One crucial provision contained in a self-storage rental agreement is the “Limitation of Value” provision whereby the tenant acknowledges that the value of the goods stored does not exceed a specific amount. That limitation provision has been upheld both in court cases around the country and, more recently, has been incorporated by some state legislators in their approval of modernized self-storage lien laws. Essentially, to the extent that the provision is upheld, it limits the amount of a damages claim that can be asserted against a self-storage operator even if that operator is liable for the loss or damage to a tenant’s stored goods.

However, it has been the opinion of some jurists that one element of a strong limitation of value provision is the opportunity for the tenant to increase the limit amount as established in the lease. But, to do so, the tenant must make a request to the operator to increase the limit and the operator must consent in writing. Certainly, an operator should only be inclined to increase the value limit if the tenant can demonstrate that it holds sufficient insurance for the risk of loss or damage to the newly valued stored goods. The best way for the operator to accomplish this protection for its consent is to have the tenant sign an addendum to the rental agreement which establishes the conditions of approval for this increased value. A good addendum would include some of the following protections:

  1. Tenant agrees to maintain its insurance for one hundred percent (100 percent) of the full replacement value of the property stored or to be stored until the termination of its Rental Agreement and removal of its property from the storage facility.
  2. Tenant expressly agrees that the carrier of its insurance shall not be subrogated to any claim of Tenant against Owner (as defined to include its officers, employees, and agents) from any and all claims of loss or damage to the personal property covered under such insurance.
  3. If Tenant allows the insurance policy to lapse by failing to pay the required premiums, then Tenant shall be considered self-insured, whether or not Owner has been informed of such lapse.
  4. If Tenant allows the insurance policy to lapse by failing to pay the required premiums, then the limitation of value provision contained in the self-storage agreement shall be reinstated and Owner’s present waiver shall be deemed null and void.
  5. To the extent that Tenant’s insurance does not cover the loss or damage claimed by Tenant, then the limitation of value provision contained in the self-storage agreement shall be reinstated and Owner’s present waiver shall be deemed null and void.

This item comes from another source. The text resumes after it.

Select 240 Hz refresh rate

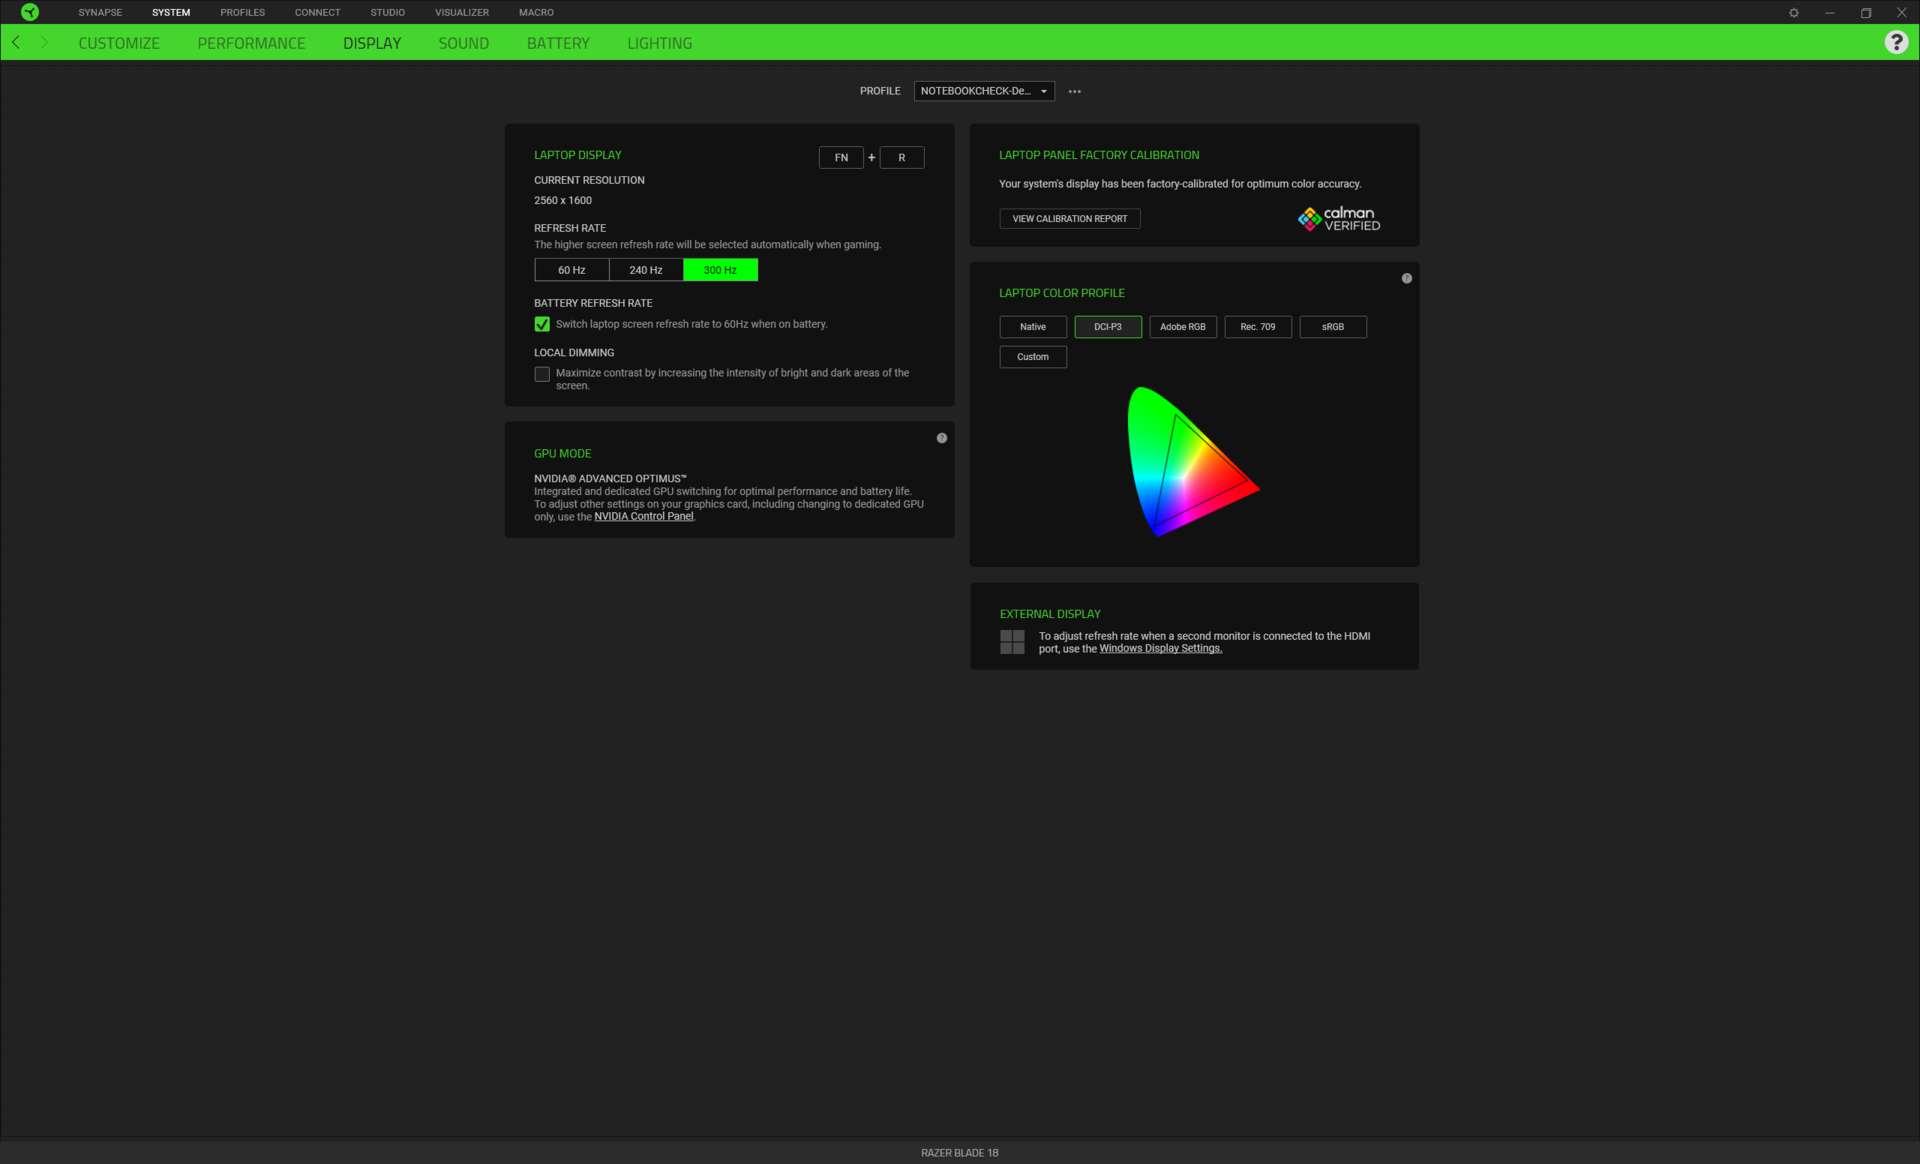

Again, a tenant may not make such a request to increase the stated value limitation and if so, the provision will stand as written. But if a tenant seeks to increase the limit, an operator, in order to protect itself, should insist that the tenant obtain corresponding tenant insurance, provide proof of that insurance, and execute an addendum that obligates the tenant to maintain that insurance throughout the course of the tenancy. Without the increased insurance in place, a self-storage operator should not raise the contractual value limitation. To do so may simply be subjecting the operator to the risk of increased liability if a claim occurs.